Algorithmic problem: Sorted sequence: insert

Type of algorithm: loop

Auxiliary data: A pointer [math]p[/math] of type "pointer to binary search tree node of type [math]\mathcal{K}[/math]."

Abstract View

Invariant: After [math]i \geq 0[/math] iterations:

  1. The pointer [math]p[/math] points to a tree node [math]v[/math] on height level [math]i[/math].
  2. The Key [math]K[/math] is in the range of v.

Variant: [math]i[/math] is increased by 1.

Break condition: One of the following two conditions is fulfilled:

  1. It is [math]p[/math].key [math]\geq K[/math] and [math]p[/math].left [math]=[/math]void.
  2. It is [math]p[/math].key [math]\leq K[/math] and [math]p[/math].right [math]=[/math]void.

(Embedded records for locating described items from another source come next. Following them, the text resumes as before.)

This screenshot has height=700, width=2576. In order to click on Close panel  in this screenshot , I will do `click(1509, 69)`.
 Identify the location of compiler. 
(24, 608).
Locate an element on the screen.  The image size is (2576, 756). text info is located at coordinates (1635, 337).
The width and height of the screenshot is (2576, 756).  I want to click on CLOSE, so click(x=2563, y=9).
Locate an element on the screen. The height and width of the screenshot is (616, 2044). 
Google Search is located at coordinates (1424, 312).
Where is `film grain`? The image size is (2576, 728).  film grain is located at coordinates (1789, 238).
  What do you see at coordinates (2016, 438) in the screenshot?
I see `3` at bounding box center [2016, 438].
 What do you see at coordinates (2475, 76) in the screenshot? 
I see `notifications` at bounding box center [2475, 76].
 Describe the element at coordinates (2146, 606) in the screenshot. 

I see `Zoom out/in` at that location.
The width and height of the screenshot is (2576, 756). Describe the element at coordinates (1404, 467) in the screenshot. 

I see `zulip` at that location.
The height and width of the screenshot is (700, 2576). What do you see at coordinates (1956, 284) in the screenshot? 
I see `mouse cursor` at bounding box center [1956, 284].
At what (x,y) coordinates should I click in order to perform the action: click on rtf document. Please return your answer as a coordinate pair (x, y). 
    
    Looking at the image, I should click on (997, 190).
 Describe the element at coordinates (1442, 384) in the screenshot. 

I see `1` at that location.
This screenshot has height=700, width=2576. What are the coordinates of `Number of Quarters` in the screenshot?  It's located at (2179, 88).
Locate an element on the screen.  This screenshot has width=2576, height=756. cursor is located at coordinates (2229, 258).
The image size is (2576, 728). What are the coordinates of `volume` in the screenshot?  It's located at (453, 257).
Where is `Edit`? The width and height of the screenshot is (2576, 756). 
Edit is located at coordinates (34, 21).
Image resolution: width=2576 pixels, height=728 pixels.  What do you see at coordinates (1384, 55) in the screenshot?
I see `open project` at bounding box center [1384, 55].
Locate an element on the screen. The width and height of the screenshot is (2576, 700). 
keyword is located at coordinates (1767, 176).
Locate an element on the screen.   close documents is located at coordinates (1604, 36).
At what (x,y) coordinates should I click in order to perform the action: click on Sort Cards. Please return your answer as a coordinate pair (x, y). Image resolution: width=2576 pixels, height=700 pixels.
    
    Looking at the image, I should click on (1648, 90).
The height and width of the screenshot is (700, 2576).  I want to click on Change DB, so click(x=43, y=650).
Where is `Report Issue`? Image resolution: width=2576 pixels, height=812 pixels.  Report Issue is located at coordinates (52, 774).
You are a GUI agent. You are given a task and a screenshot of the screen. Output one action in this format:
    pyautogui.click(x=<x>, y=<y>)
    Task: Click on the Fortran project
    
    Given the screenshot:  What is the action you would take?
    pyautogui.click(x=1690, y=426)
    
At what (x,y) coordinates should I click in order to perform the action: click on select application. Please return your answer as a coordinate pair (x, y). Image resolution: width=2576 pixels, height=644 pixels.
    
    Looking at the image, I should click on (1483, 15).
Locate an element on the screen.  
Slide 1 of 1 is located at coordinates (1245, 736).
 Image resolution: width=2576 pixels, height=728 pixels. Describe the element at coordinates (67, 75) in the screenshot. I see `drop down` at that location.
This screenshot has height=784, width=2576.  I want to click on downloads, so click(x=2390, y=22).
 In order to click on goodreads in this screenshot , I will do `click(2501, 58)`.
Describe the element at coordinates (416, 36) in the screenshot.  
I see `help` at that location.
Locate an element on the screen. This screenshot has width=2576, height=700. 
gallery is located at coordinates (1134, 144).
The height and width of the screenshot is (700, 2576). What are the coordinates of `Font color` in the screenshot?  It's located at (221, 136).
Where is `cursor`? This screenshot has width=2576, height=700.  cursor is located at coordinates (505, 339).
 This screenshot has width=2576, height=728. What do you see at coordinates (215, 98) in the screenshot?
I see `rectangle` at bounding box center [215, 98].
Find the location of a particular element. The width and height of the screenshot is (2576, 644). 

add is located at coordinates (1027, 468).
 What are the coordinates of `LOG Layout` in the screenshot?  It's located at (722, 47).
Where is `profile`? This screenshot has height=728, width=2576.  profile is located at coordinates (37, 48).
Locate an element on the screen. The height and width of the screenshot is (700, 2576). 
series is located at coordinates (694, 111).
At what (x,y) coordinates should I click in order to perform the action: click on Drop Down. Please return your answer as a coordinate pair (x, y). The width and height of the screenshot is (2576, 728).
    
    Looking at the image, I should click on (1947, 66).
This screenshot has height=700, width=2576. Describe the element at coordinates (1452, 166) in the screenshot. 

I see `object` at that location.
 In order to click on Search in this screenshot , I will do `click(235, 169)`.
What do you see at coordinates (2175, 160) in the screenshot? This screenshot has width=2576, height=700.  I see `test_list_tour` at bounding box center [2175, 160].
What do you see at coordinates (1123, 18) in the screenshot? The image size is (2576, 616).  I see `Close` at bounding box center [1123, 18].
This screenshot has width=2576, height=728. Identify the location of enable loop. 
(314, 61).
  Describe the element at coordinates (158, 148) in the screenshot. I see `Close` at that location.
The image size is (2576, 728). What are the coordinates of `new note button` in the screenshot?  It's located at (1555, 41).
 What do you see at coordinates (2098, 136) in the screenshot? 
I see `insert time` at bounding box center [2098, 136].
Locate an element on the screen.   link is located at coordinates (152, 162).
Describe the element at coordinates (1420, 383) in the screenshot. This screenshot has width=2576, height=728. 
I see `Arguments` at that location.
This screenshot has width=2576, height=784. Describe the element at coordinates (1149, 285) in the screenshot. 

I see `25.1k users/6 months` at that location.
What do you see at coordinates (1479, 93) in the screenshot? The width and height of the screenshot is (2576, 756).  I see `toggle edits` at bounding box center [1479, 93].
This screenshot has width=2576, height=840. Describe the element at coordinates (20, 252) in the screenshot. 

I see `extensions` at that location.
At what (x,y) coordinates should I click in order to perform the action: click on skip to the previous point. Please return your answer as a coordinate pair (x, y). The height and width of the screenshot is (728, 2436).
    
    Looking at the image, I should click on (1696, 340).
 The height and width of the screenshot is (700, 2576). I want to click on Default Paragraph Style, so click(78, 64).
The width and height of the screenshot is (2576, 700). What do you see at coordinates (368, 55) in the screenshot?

Remark: For example, the height of the subtree rooted at the node to which [math]p[/math] points may be chosen as the induction parameter. For conciseness, the induction parameter is omitted in the following.

Induction Basis

Abstract view: If the tree is empty, a new root with key [math]K[/math] is created; otherwise, [math]p[/math] is initialized so as to point to the root.

Implementation:

  1. If root = void:
    1. Create a new binary search tree node and let root point to it.
    2. Set root.key[math]:= K[/math], root.left [math]:=[/math] void, and root.right [math]:=[/math] void.
  2. Otherwise, set [math]p := root[/math].

Proof: Obvious.

Induction Step

Abstract view: If the direction where to go next is void, insert [math]K[/math] in that empty slot and terminate the algorithm. Otherwise, proceed in that direction.

Implementation:

  1. If [math]p[/math].key [math]= K[/math]:
    1. If [math]p[/math].left = void:
      1. Create a new node and let [math]p[/math].left point to it.
      2. Set [math]p[/math].left.key [math]:= K[/math], [math]p[/math].left.left [math]:=[/math]void, and [math]p[/math].left.right [math]:=[/math] void.
      3. Terminate the algorithm.
    2. Otherwise, if [math]p[/math].right = void:
      1. Create a new node and let [math]p[/math].right point to it.
      2. Set [math]p[/math].right.key [math]:= K[/math], [math]p[/math].right.left := void, and [math]p[/math].right.right := void.
      3. Terminate the algorithm.
    3. Otherwise, set [math]p := p[/math].left.
  2. Otherwise, if [math]p[/math].key [math]\gt K[/math]:
    1. If [math]p[/math].left = void:
      1. Create a new node and let [math]p[/math].left point to it.
      2. Set [math]p[/math].left.key [math]:= K[/math], [math]p[/math].left.left [math]:=[/math]void, and [math]p[/math].left.right [math]:=[/math]void.
      3. Terminate the algorithm.
    2. Otherwise, set [math]p := p[/math].left.
  3. Otherwise (that is, [math]p[/math].key [math]\lt K[/math]):
    1. If [math]p[/math].right = void:
      1. Create a new node and let [math]p[/math].right point to it.
      2. Set [math]p[/math].right.key [math]:= K[/math], [math]p[/math].right.left [math]:=[/math]void, and [math]p[/math].right.right [math]:=[/math]void.
      3. Terminate the algorithm.
    2. Otherwise, set [math]p := p[/math].right.

Complexity

Statement: The complexity is in [math]\mathcal{O}(T\cdot h)\subseteq\mathcal{O}(T\cdot n)[/math] in the worst case, where [math]n[/math] is the length of the sequence, [math]h[/math] the height of the tree, and [math]T[/math] the complexity of the comparison.

Proof: Obvious.

Pseudocode

TREE-INSERT(T, z)

y = Null
x = root(T)
while x ≠ NULL
y = x
if key[z] < key[x]
then x = left[x]
then x = right[x]
p[z] = y
if y = NULL
then root[T] = z //Tree was empty
else if key[z] < key[y]
then left[y] = z
else right[y] = z